PROBLEM: A line belongs in the answer if it contains "computer"; copy every such line from the entries below.

▼

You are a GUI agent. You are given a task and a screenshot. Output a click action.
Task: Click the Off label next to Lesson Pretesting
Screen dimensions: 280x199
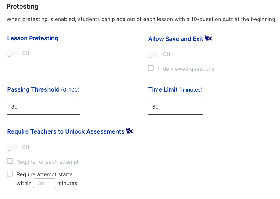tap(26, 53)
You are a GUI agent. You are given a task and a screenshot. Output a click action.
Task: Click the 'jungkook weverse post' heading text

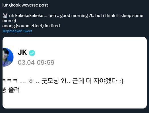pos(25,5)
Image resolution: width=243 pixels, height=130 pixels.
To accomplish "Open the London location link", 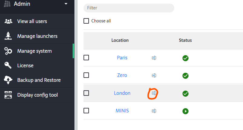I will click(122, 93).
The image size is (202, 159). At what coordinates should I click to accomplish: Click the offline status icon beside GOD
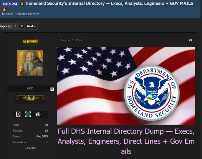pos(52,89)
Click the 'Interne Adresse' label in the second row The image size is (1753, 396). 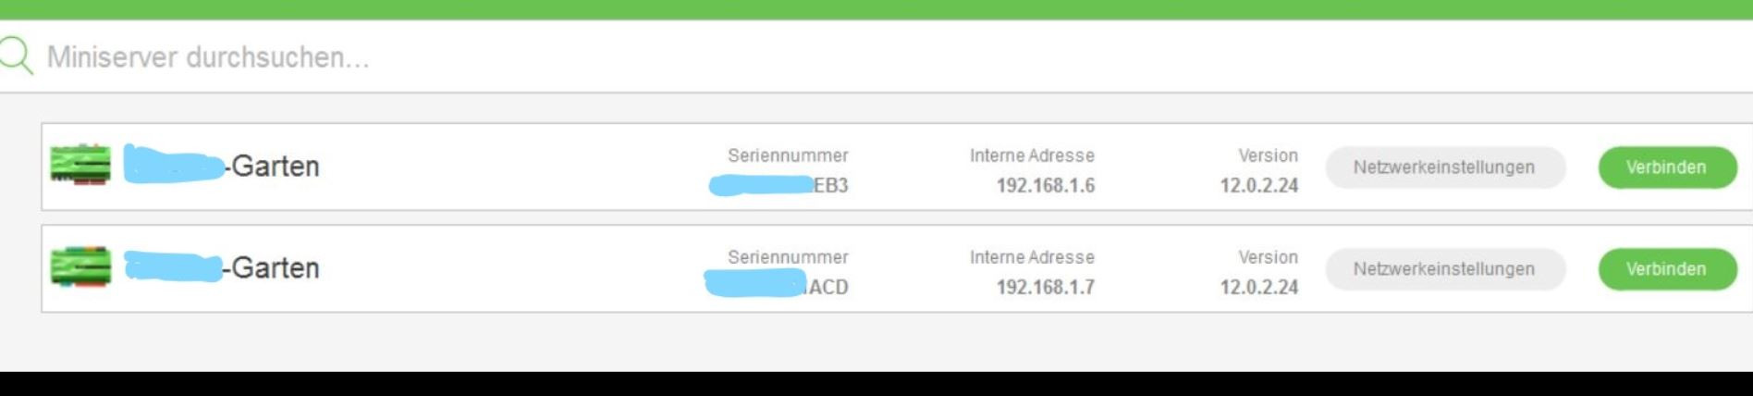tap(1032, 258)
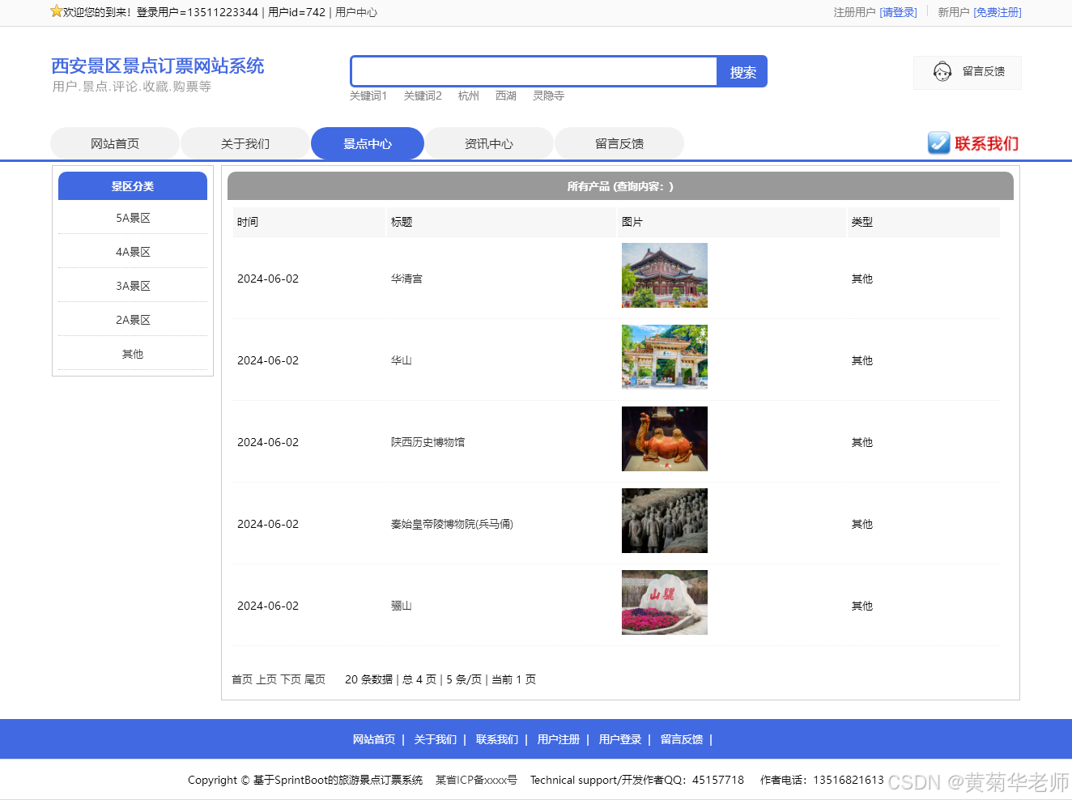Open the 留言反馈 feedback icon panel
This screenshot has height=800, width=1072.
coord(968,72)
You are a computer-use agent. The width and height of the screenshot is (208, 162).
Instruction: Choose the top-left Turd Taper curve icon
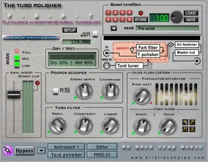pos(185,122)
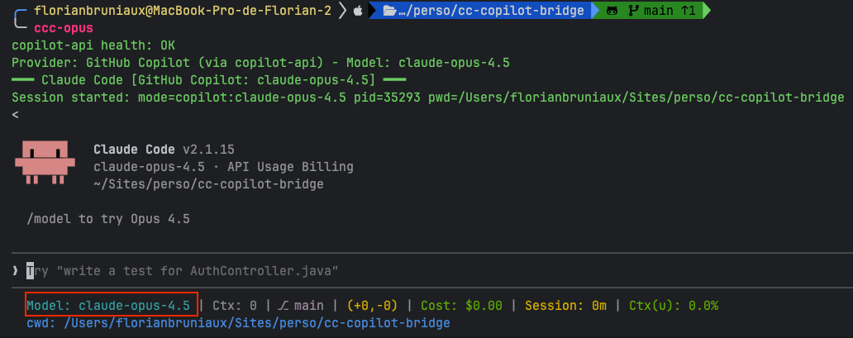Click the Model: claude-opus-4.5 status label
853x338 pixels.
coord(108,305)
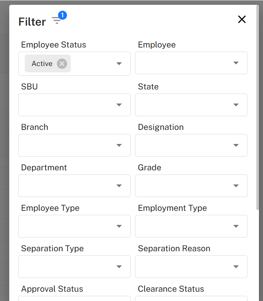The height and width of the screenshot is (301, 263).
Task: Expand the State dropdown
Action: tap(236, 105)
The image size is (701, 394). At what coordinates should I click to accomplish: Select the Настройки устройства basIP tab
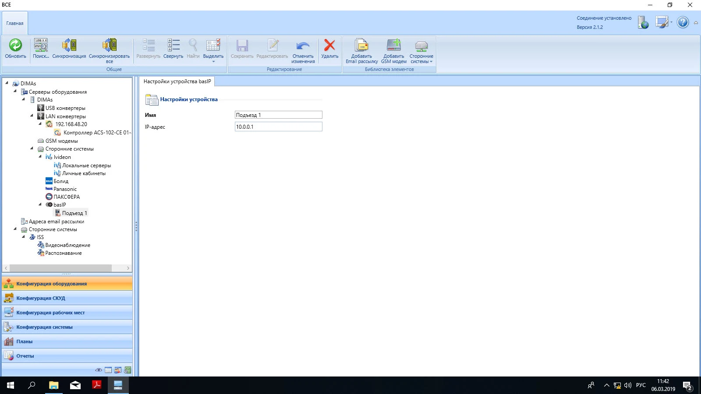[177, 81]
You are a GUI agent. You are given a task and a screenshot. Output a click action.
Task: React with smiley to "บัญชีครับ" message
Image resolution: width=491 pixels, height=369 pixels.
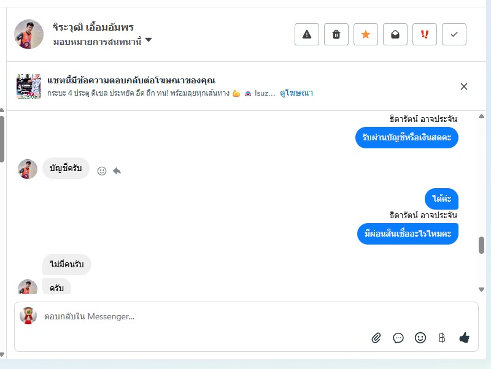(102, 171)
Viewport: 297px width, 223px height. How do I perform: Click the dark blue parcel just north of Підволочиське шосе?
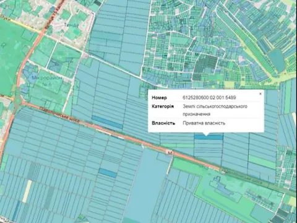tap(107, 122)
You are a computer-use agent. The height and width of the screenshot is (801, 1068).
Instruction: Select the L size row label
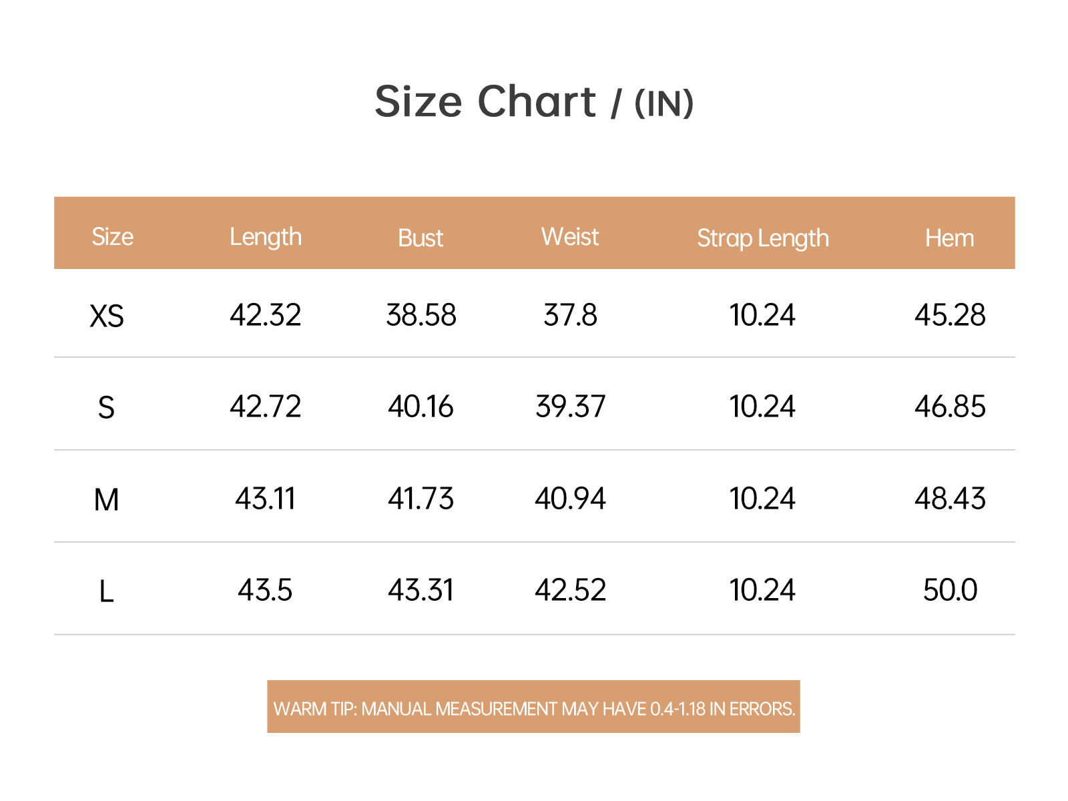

▲

YOUR RESPONSE:
You are a computer-use agent. The width and height of the screenshot is (208, 162).
You are a computer-use agent. The height and width of the screenshot is (801, 1068).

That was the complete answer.